The curved west gallery with balusters bears the organ prospect by Johann Gottlieb Tamitius from the year 1730. The interior comes from the Neuzell master organ builder Robert Uibe and was rebuilt in 1958 by the Sauer company. The instrument has 19 stops on two manuals and a pedal (cone chest). The playing and stop actions are electro-pneumatic.

I Hauptwerk C – g 3
1. Principal 8th'
2. Singing dumped 8th'
3. Salizional 8th'
4th Octave 4 ′
5. Reed flute 4 '
6th Nasat 2 23
7th octave 2 '
8th. Mixture III-IV 1 13
II. Manuals C – g 3
9. Tube bare 8th'
10. Pointed octave 4 '
11. Gemshorn 4 '
12. Night horn 2 '
13. Fifth 1 13
14th Scharff II-III 1'
tremolo
Pedals C – f 1
15th Sub bass 16 '
16. Octave bass 8th'
17th Gedacktpommer 8th'
18th octave 4 '
19th Dulcian 16 '

There are three bronze bells hanging on the two bell towers. The small and large bells were cast by the Lauchhammer bell foundry in 2008. The middle bell is historic. The bells ring in every Saturday at 6 p.m. together with the bells of the Catholic collegiate church on Sunday.

The stalls and four inlaid wall cupboards were created in the mid-18th century. A wooden representation of the Coronation of Mary from the first half of the 18th century has also been preserved. The liturgical vessels include silver-gilt chalices, one from 1758 and a second from roughly the same period.

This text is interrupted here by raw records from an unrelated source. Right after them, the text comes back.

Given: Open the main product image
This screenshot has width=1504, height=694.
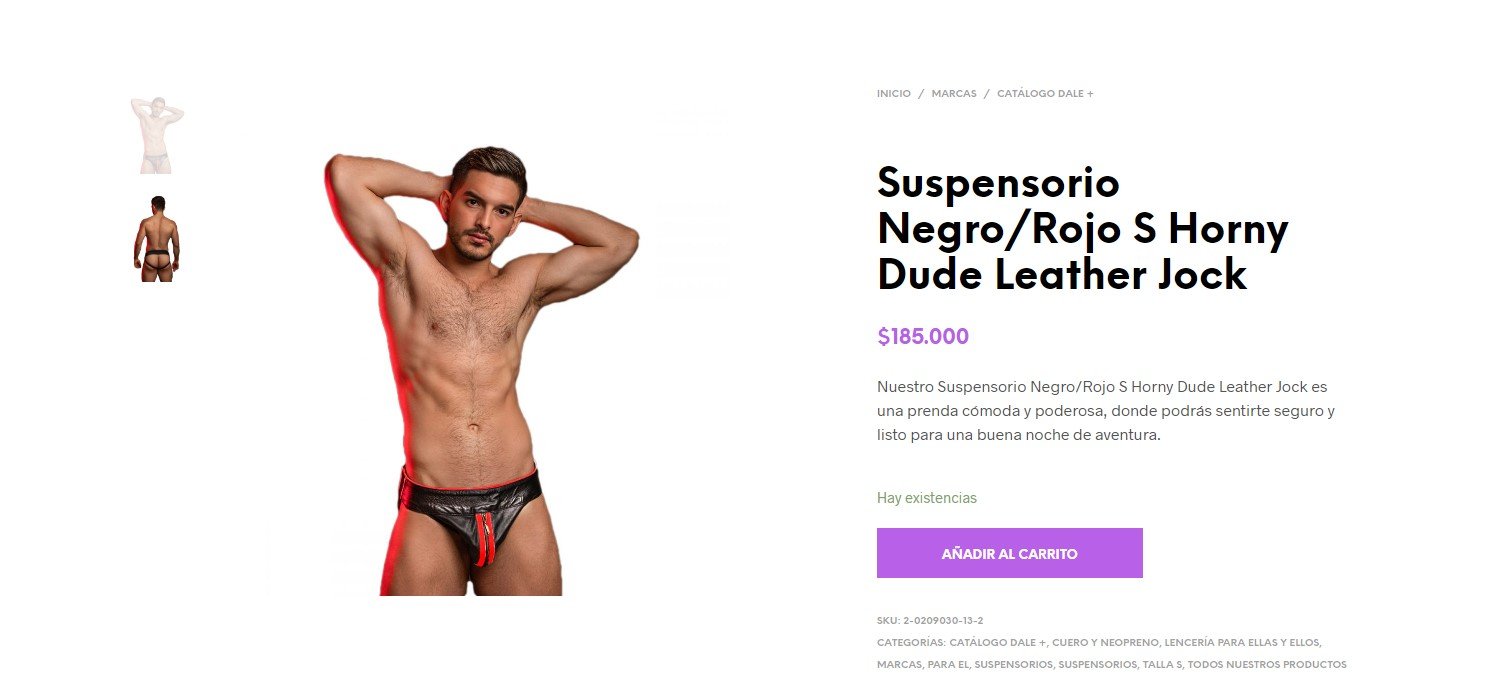Looking at the screenshot, I should tap(480, 370).
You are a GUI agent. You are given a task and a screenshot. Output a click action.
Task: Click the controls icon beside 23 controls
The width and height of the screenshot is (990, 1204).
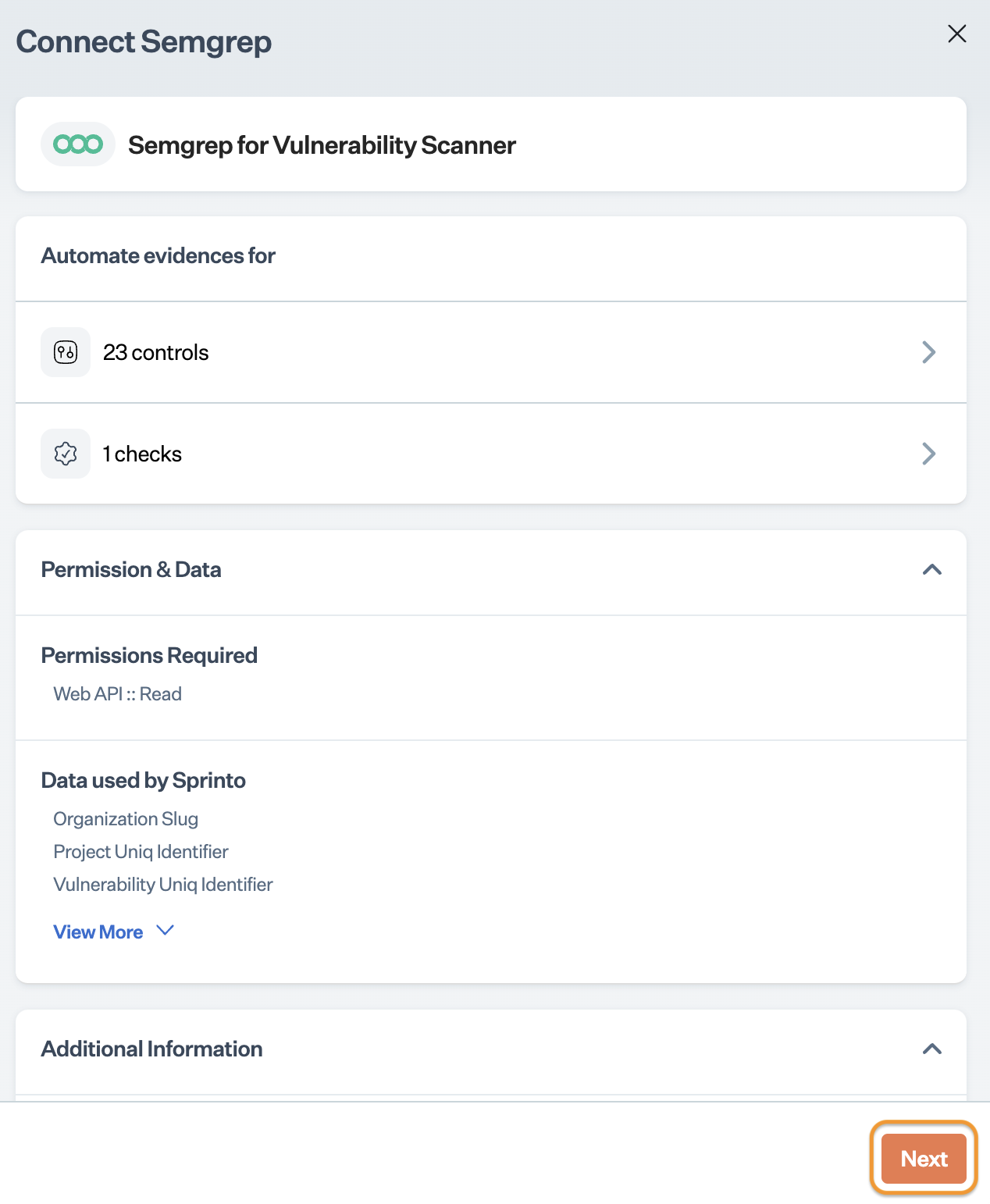pyautogui.click(x=66, y=352)
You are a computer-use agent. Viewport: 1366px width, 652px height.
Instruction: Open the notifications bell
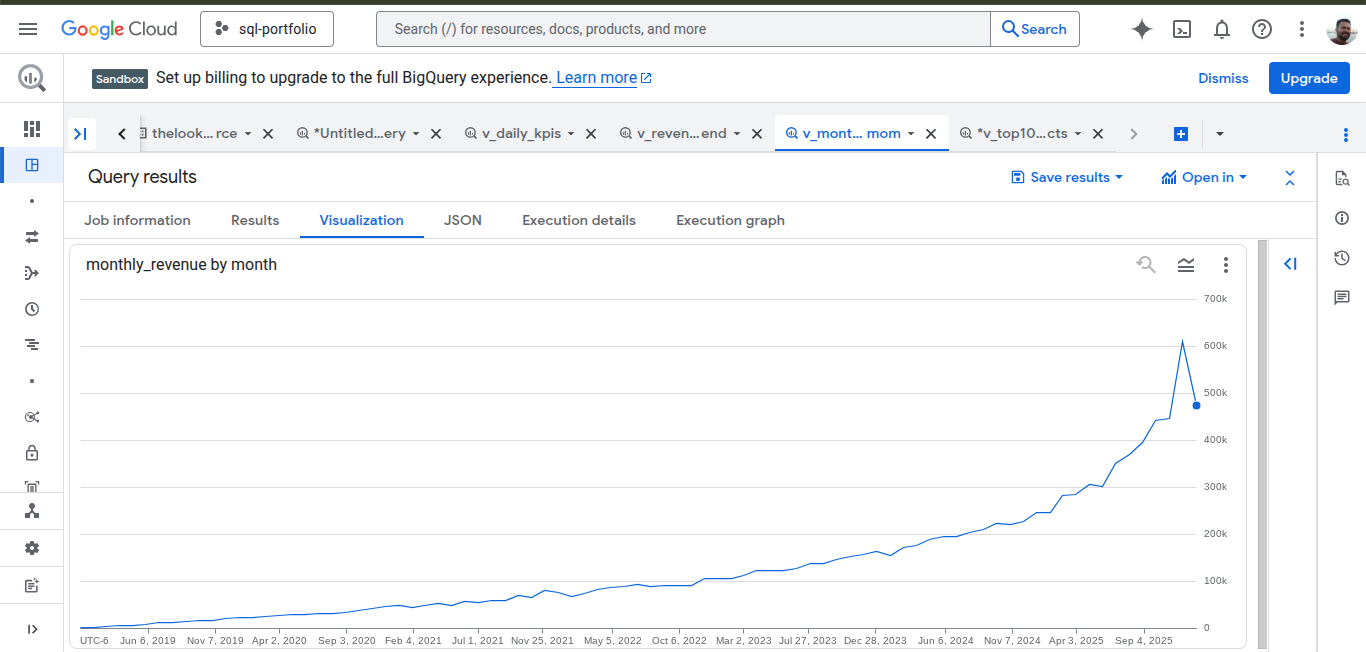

On the south side of the church there are two tombstones for J. Burnet († 1715) and M. Proche († 1713). Two tombs for J. Hampel († 1819) and F. Birnbach († 1880) are to be mentioned in the cemetery.

literature

  • Georg Dehio : Handbook of the German art monuments. Brandenburg. Deutscher Kunstverlag, Munich / Berlin 2000, ISBN 3-422-03054-9 , pp. 725–726.
  • Heinrich Trost, Beate Becker, Horst Büttner, Ilse Schröder, Christa Stepansky: The architectural and art monuments of the GDR. Frankfurt / Oder district. Henschelverlag Art and Society, Berlin 1980, pp. 185–186.

See also

Web links

Commons : Parish Church of the Holy Cross (Neuzelle)  - Collection of images, videos and audio files

Individual evidence

  1. Information on the pages of the support group for old churches in Brandenburg. Retrieved June 27, 2020 .
  2. Press release from the Ministry of Science, Research and Culture of the State of Brandenburg: Renovation of the Kreuz-Kirche in Neuzelle completed , May 9, 2017.
  3. ^ Georg Dehio: Handbook of German Art Monuments. Brandenburg . Deutscher Kunstverlag, Munich / Berlin 2000, ISBN 3-422-03054-9 , p. 726 .
  4. ^ Organ in Neuzelle , accessed on December 30, 2017.